Who's Afraid of Virginia Woolf? (1966)
Jack Valenti, der ehemalige Vorsitzende des amerikanischen Filmstudioverbands MPAA, berichtet, es seien zwei Filme gewesen, die ihn 1968 zur Abschaffung des Hays-Codes, jener berüchtigten Instanz der US-Filmzensur, bewegt hätten: Antonionis „Blow Up“ und „Wer hat Angst vor Virginia Woolf“ von Mike Nichols. Während bei Antonioni hauptsächlich nackte Mädchen die Gemüter erregten, spielte sich die Provokation in der Schwarzweiß-Adaption des erfolgreichen Theaterstücks von Edward Albee auf rein verbaler Ebene ab – doch die Bedeutung des Films reicht viel weiter.

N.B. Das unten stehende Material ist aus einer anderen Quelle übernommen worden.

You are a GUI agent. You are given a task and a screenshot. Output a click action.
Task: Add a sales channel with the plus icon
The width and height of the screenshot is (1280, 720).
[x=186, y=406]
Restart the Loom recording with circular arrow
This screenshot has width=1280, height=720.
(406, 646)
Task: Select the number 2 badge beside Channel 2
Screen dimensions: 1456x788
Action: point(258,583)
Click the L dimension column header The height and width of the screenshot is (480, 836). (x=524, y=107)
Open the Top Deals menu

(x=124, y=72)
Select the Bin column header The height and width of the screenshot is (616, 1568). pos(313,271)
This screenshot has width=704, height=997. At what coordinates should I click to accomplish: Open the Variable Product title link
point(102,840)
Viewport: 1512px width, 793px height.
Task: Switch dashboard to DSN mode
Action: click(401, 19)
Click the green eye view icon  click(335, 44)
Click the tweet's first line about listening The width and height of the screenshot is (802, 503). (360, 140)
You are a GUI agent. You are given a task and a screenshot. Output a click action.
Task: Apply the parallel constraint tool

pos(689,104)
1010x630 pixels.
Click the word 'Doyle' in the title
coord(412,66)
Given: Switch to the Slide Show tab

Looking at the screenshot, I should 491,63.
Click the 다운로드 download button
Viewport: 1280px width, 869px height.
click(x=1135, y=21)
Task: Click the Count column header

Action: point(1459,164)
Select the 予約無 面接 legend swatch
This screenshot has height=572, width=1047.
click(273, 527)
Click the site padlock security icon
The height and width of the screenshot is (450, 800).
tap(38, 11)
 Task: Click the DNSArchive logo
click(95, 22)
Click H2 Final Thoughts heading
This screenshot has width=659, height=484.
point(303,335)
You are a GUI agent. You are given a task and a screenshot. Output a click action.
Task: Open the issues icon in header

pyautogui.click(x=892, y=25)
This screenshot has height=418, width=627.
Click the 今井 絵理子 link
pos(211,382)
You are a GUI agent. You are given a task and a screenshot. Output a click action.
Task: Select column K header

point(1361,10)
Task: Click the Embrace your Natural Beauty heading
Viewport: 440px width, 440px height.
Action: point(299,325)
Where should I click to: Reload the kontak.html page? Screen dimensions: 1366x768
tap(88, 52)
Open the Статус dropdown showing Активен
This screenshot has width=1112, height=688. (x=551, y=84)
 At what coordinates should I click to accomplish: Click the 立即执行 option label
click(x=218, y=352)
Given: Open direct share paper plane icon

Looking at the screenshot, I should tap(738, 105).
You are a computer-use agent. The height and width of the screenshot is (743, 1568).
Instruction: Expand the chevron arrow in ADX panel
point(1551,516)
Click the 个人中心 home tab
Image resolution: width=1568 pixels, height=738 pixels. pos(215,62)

So ist „Virginia Woolf“ der erste Film des Bühnenkomödianten und heiß gehandelten Theaterregisseurs Mike Nichols – nicht etwa durch dessen Zutun wurde John Frankenheimer ersetzt, sondern auf Insistieren des Megastars Elizabeth Taylor, die für die weibliche Hauptrolle verpflichtet worden war. Richard Burton, auch im wahren Leben Taylors Ehemann und Star von nicht minderer Statur und Medienpräsenz, spielt im Film ihren Gatten, was die Publicity-Maschinerie im Vorfeld natürlich wirksam befeuerte und nach der Premiere am 21. Juni 1966 für stattliche Besucherzahlen sorgte. Doch „Virginia Woolf“ ist trotz dieser Voraussetzungen alles andere als ein typisches Starvehikel, sondern das geradezu erschreckende Portrait einer zerrütteten Ehe, in der sich die langjährigen Partner gegenseitig verletzen und demütigen, bevorzugt im Beisein anderer. Der Film zeigt nur wenige Stunden während einer alkoholgeschwängerten Nacht im Haus der beiden, in der ein junges Ehepaar (Sandy Dennis und George Segal), das nach einer Party noch auf einen Drink vorbeikommt, zum Spielball der einander Haßliebenden und unter ihren perfiden Attacken aufgerieben wird. Zwar offenbart sich überraschend der tieftraurige Kern dieser Beziehung, was einfache Schuldzuweisungen unmöglich macht, doch ist aus anderer Perspektive auch die gallige Überzeichnung der intellektuell gebildeten höhereren Mittelschicht erkennbar, wie sie in ihre unbarmherzigen Konventionen von Karrierismus und Selbstlegitimierung und -behauptung verstrickt ist und daran leidet.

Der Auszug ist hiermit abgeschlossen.